Separately, Plaford's cooperation with the government led to a jury conviction of a research consultant, David Blaszczak, the founder of Precipio Health Strategies, for violating insider-trading rules by obtaining and relaying nonpublic information from the Centers for Medicare and Medicaid Services about coming changes in health-care policy to Deerfield Management. The jury also convicted the government employee who leaked the tips as well as a pair of Deerfield Management employees who made trades based on the information.

Later, Steven Ku, Visium's former Chief Financial Officer, agreed to be barred from the securities industry for one year and pay $100,000 to settle the agency's allegations that he failed to supervise portfolio managers Christopher Plaford and Stefan Lumiere.

=== United States v. Valvani; suicide ===
In 2016, portfolio manager Sanjay Valvani and two others were charged with insider trading by federal prosecutor Preet Bharara, the United States Attorney for the Southern District of New York. While managing the firm's flagship healthcare fund, according to federal authorities, "Valvani specifically made about $25 million by trading on non-public information about pending drug approvals from the Food and Drug Administration". (Note: Bloomberg News reported a $32 million figure from federal authorities.) Valvani had worked for the company since its inception in 2005, and reportedly managed as much as $2 billion in funds.

Valvani turned himself in to authorities on June 15, 2016, and was arrested. He pled not guilty to five counts. He was freed on bail in the amount of $5 million, secured by his home. If convicted, Valvani would have faced up to 85 years in prison.

Valvani's two alleged co-conspirators pled guilty, however. The two admitted their participation with Valvani in the illegal scheme, and agreed to cooperate in the case against Valvani.

On June 20, 2016, five days after he was indicted, Valvani was found dead in an apparent suicide. Due to his death, the government's court case against him had to be dropped.

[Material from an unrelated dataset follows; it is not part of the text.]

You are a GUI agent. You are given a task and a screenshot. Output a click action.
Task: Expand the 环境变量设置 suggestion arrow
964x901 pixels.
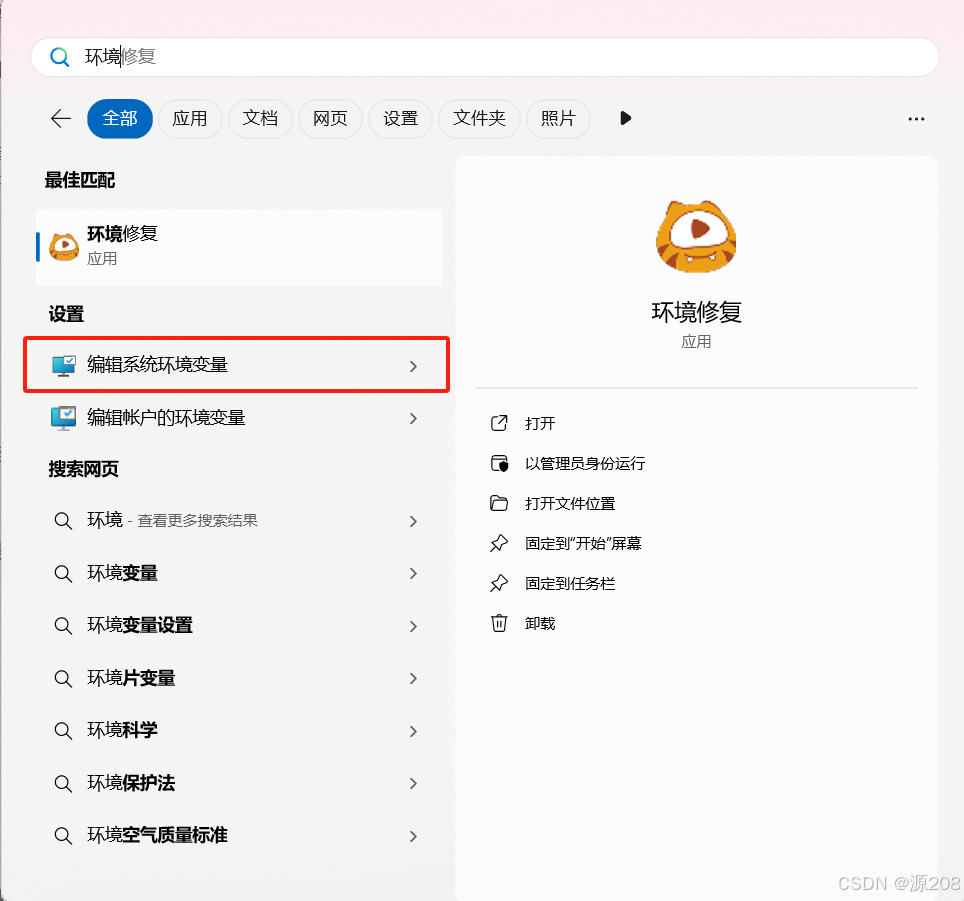[x=413, y=626]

In 2019, Visium filed a complaint against Sanjay Valvani's widow and estate seeking over $100 million be returned, (Note: The company specifically requested a return of payments it previously made to Valvani between 2007 and 2016; he had been paid more than $30 million in a single year.) due to Valvani's alleged illegal conduct and breach of fiduciary duty. In 2020, the suit was dismissed by the New York Supreme Court citing the expiration of the statute of limitations.

=== United States v. Lumiere ===
Two years after his sister's 2005 marriage to Gottlieb, Stefan Lumiere joined Visium, ultimately working under Chris Plaford in the firm's Credit Opportunities Fund which held assets consisting of distressed debt. He was accused of fraudulently overvaluing the assets of the fund, and was convicted of securities fraud after his case went to trial.
Lumiere was sentenced to 18 months in prison followed by three years' supervised release and a $1 million fine.

=== Liquidation ===
In the wake of the controversy, Jacob Gottlieb wound down the company he originally founded. Following negotiations with the Securities and Exchange Commission in 2018, the company forfeited $10.2 million to regulators in exchange for being able to shut down. The firm had begun liquidation two years earlier, selling the Visium Global Fund to AllianceBernstein. As of 19 August 2019, the firm was operating under the name VA Management LP.